THERE are some big employers in Sussex – Amex in Brighton, Rolls-Royce in Goodwood and the Body Shop in Littlehampton to name but three.

But the best place by far for jobs is Gatwick Airport which in good times has more than 20,000 staff.

Crawley was a funny spot to stick an airport between the wars with plenty of competition from rivals such as Croydon and Shoreham and lots of fog and frost.

And it took some time to soar with the official opening by the Queen taking place as recently as 1958. It became the largest single runway airport in the world and only Heathrow was bigger in Britain.

Going right back to early days, Gatwick had a secure relationship with British Airways, the national carrier which dubbed itself the world’s favourite airline. At the same time, it encouraged smaller firms to base themselves there and some of them have also turned out to be big.

Sir Freddie Laker thrived with his cheerful cut price flights until the major operators ruthlessly saw him off.

British Caledonian lasted longer and Sir Richard Branson started a firm relationship with Gatwick for his Virgin planes.

For many years British Airways seemed invincible. When Gatwick formed a second terminal BA almost took it over completely. But BA suffered when a new brand of cut-price airlines started with EasyJet the leading light. It soon supplanted BA as the major operator, taking over a terminal.

Gatwick had some other intractable problems. It wanted a second runway but could not get this past the Government which opted for another runway at Heathrow instead.

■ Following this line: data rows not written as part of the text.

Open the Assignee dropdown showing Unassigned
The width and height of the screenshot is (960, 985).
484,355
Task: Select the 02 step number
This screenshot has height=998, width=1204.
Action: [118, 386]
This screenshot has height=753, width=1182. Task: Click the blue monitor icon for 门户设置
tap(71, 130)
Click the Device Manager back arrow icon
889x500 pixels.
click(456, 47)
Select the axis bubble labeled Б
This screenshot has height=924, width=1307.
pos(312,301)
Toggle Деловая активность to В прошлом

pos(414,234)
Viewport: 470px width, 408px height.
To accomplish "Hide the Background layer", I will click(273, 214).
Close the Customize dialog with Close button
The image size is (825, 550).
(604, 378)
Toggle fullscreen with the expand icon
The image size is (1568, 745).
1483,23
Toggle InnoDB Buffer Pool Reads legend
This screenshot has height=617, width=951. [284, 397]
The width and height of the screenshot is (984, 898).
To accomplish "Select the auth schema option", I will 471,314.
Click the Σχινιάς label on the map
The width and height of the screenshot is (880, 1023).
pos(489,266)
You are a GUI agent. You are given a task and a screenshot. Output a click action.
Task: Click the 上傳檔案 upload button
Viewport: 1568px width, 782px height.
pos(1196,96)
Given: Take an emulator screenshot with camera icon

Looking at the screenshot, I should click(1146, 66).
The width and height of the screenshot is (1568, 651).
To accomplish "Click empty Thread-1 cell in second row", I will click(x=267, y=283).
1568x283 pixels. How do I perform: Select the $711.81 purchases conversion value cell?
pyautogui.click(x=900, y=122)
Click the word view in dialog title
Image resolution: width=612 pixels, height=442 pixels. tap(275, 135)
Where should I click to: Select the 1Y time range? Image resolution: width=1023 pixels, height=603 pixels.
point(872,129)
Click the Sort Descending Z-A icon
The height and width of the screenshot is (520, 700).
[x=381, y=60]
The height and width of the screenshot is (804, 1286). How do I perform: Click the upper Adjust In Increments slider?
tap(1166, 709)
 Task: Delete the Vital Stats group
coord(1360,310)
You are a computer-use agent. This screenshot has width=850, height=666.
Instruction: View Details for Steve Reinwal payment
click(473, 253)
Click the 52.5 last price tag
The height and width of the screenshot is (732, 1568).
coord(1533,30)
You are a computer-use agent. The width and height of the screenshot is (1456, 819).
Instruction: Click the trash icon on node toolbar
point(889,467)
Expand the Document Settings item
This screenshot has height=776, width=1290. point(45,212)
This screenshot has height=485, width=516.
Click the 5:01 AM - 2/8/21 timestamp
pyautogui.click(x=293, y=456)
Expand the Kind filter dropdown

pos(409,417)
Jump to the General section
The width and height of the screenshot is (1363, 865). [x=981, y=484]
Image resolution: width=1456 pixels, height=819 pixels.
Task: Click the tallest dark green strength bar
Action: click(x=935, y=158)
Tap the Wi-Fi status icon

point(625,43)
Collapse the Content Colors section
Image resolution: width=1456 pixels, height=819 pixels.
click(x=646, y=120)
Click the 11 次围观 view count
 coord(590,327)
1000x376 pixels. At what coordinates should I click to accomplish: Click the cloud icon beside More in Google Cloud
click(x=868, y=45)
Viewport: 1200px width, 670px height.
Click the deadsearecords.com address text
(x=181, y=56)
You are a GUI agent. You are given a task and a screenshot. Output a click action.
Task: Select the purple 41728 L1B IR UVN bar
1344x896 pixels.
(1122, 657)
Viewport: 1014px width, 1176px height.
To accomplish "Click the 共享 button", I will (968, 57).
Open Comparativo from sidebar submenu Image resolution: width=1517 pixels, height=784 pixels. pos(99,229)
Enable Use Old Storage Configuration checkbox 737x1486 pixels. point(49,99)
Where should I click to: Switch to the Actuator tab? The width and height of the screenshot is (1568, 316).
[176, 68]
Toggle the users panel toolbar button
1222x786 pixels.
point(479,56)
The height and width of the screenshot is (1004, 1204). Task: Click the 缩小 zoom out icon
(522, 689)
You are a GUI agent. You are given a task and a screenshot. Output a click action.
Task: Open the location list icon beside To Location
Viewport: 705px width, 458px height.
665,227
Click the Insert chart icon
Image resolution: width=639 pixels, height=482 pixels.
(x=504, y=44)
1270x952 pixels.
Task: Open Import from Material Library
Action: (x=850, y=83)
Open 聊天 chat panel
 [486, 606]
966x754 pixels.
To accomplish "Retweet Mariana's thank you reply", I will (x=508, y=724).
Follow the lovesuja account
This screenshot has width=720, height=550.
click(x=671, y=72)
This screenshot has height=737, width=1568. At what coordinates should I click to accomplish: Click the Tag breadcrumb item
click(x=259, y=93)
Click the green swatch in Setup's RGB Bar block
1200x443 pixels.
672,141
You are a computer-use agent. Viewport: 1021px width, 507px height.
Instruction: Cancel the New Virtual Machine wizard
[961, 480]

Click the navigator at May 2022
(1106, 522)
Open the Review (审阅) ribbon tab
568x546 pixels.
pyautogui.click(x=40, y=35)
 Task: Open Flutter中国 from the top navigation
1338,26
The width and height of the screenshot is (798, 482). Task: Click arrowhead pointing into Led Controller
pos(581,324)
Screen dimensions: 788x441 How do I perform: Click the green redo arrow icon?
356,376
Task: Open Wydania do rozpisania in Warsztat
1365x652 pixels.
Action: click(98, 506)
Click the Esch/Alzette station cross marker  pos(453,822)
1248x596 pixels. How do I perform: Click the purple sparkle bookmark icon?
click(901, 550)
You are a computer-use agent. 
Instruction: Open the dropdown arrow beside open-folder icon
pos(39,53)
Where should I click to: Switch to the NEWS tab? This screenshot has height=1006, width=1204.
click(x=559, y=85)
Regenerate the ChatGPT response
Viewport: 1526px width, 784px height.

Environmental campaigners constantly claimed that Gatwick was in the wrong place, blighting nearby towns such as Crawley with noise and pollution. Neighbours were also persistent and managed to get a ban on night time flights implemented. But Gatwick was able to host a new generation of greener, quieter aircraft and there was even talk of developing planes powered by electricity.

Gatwick was early to forge rail links with London and with many towns in Sussex. It was quick to have its own station right next to the South Terminal and its own operator, the Gatwick Express. The station now looks small and shabby while the fares structure is awkward and confusing. But work is well under way to provide a replacement. Building the M23 and M25 improved access by road

There is no doubt that Gatwick has served the South, and particularly Sussex, well. Crawley has consistently had one of the lowest unemployment rates in the county. Even Brighton and Hove, more than 20 miles away, sends more than a thousand people to earn their living at the airport.

Gatwick has been pretty smart at getting rid of competition or in managing to live with it. But along with all other airports and airlines, it is currently facing the worst foe ever. The virus crisis has grounded more planes than any other emergency ever and looks as if it will cause havoc even when the immediate carnage is over.

British Airways is sacking thousands of people and sees no hope of resuming at anything like its former state. There has also been talk of abandoning Gatwick altogether so that it can concentrate at Heathrow which would be a hammer blow for the Sussex airport.

It will be hard if not impossible to run profitable air services within the social distancing rules.

Trains will be far better equipped to do this, being larger and more flexible, and the new high speed link from London to the north will provide stiff competition to domestic flights from Gatwick. It is already being built. Heathrow and Gatwick are also lagging behind some of the continental airports such as those serving Amsterdam and Frankfurt. The gap is getting wider.

Gatwick has always relished a contest and has usually come out as the winner. But this latest scorching attack may be too hot to handle. Crawley has already been earmarked as the town which will lose most from the virus and this will also affect other areas of Sussex.

Even people who don’t like flying may be sad to see all those grounded planes at Gatwick and the two terminals strangely silent. Already there have been casualties in the last few years with Thomas Cook and Flybe among the big names to go. The virus does not discriminate and affects all airlines equally. Only the fittest will combat its malign influence and win.

And Gatwick, which until recently seemed impervious to damage, will have to be at its brilliant best simply to survive let alone thrive.